*** Opening of DATA FOR ANALYSIS ***

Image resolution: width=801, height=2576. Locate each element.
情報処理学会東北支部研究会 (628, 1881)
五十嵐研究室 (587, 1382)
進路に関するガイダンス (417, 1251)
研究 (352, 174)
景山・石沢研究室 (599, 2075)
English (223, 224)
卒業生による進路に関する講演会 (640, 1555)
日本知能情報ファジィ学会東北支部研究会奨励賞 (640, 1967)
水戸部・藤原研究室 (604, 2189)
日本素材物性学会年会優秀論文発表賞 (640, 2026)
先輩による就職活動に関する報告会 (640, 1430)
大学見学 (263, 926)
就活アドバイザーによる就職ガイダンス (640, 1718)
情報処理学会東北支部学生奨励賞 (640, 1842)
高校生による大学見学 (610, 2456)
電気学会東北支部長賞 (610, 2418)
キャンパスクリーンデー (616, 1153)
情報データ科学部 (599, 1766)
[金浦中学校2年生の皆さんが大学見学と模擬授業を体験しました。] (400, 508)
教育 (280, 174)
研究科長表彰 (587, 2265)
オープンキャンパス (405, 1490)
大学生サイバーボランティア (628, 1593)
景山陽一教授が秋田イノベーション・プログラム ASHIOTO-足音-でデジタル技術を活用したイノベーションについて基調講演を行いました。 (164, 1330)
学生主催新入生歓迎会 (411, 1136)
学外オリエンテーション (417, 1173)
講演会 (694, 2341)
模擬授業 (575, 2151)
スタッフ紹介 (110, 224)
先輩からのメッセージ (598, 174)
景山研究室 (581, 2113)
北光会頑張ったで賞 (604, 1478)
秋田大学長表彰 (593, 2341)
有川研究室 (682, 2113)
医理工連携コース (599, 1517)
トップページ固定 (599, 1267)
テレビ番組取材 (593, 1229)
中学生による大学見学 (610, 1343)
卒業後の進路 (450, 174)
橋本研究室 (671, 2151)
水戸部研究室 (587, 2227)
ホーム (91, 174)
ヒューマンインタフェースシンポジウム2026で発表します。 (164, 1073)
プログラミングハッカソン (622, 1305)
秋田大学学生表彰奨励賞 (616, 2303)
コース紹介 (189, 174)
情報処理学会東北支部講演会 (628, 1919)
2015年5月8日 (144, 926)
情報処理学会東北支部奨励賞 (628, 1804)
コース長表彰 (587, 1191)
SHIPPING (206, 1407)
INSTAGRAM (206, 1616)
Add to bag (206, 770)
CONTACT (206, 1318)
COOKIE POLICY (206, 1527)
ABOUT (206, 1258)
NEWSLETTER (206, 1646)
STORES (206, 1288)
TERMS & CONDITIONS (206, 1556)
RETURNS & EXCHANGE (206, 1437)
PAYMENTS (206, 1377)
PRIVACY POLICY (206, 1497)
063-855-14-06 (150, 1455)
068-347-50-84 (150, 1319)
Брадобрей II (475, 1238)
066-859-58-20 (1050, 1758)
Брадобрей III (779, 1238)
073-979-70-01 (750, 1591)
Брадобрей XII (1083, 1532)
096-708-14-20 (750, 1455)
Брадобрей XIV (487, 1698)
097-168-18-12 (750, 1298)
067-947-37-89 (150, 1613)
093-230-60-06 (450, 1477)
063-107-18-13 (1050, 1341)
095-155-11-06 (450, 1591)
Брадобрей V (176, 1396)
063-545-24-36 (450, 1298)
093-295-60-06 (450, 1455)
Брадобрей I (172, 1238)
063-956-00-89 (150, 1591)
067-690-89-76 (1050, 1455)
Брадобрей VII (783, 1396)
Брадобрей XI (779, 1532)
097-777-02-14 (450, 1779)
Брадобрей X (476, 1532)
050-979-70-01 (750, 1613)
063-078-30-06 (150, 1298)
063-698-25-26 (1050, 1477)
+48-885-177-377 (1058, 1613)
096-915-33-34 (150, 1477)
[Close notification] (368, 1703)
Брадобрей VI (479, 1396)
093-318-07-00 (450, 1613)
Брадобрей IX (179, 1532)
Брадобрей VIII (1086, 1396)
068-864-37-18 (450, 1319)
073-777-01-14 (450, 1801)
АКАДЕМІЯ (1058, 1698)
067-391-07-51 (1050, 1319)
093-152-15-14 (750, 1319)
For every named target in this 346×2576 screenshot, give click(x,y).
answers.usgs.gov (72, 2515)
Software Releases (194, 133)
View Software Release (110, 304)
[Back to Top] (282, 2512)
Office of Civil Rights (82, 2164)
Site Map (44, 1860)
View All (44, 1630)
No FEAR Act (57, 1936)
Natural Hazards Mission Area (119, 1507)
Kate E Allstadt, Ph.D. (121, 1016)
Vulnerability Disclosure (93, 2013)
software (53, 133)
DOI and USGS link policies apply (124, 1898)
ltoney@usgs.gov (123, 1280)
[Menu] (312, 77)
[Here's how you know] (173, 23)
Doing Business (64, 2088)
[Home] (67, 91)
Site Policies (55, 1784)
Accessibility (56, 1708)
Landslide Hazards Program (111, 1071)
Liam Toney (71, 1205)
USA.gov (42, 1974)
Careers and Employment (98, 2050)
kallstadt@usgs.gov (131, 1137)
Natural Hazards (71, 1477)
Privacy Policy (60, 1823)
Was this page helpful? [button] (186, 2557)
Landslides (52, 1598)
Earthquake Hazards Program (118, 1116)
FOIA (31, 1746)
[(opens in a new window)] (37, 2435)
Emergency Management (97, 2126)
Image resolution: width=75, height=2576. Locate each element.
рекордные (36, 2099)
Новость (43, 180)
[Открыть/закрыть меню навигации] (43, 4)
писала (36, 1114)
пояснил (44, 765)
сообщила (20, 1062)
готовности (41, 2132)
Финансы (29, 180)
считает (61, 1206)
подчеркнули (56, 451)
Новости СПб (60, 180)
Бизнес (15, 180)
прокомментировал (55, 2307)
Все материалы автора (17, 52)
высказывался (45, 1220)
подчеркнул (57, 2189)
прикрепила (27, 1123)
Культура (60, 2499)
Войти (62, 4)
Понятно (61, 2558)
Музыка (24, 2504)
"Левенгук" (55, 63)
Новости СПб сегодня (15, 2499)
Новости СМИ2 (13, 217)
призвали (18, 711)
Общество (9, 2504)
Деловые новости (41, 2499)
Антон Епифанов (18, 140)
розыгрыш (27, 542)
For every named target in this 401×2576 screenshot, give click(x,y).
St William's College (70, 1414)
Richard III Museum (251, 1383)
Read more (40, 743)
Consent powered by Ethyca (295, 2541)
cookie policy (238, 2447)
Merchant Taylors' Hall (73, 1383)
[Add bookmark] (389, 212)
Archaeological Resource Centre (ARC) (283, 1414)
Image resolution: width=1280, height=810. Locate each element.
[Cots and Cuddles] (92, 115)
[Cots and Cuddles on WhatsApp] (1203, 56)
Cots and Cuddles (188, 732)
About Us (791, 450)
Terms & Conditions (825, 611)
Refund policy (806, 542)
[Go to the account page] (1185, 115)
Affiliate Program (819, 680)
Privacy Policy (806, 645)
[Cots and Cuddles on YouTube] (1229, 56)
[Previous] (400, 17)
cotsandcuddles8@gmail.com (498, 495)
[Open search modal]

*** Close of DATA FOR ANALYSIS ***

EXERCISE ->
The word to look for is "Program"; copy out every line of the entries that holds it.

SOLUTION ->
Landslide Hazards Program (111, 1071)
Earthquake Hazards Program (118, 1116)
Affiliate Program (819, 680)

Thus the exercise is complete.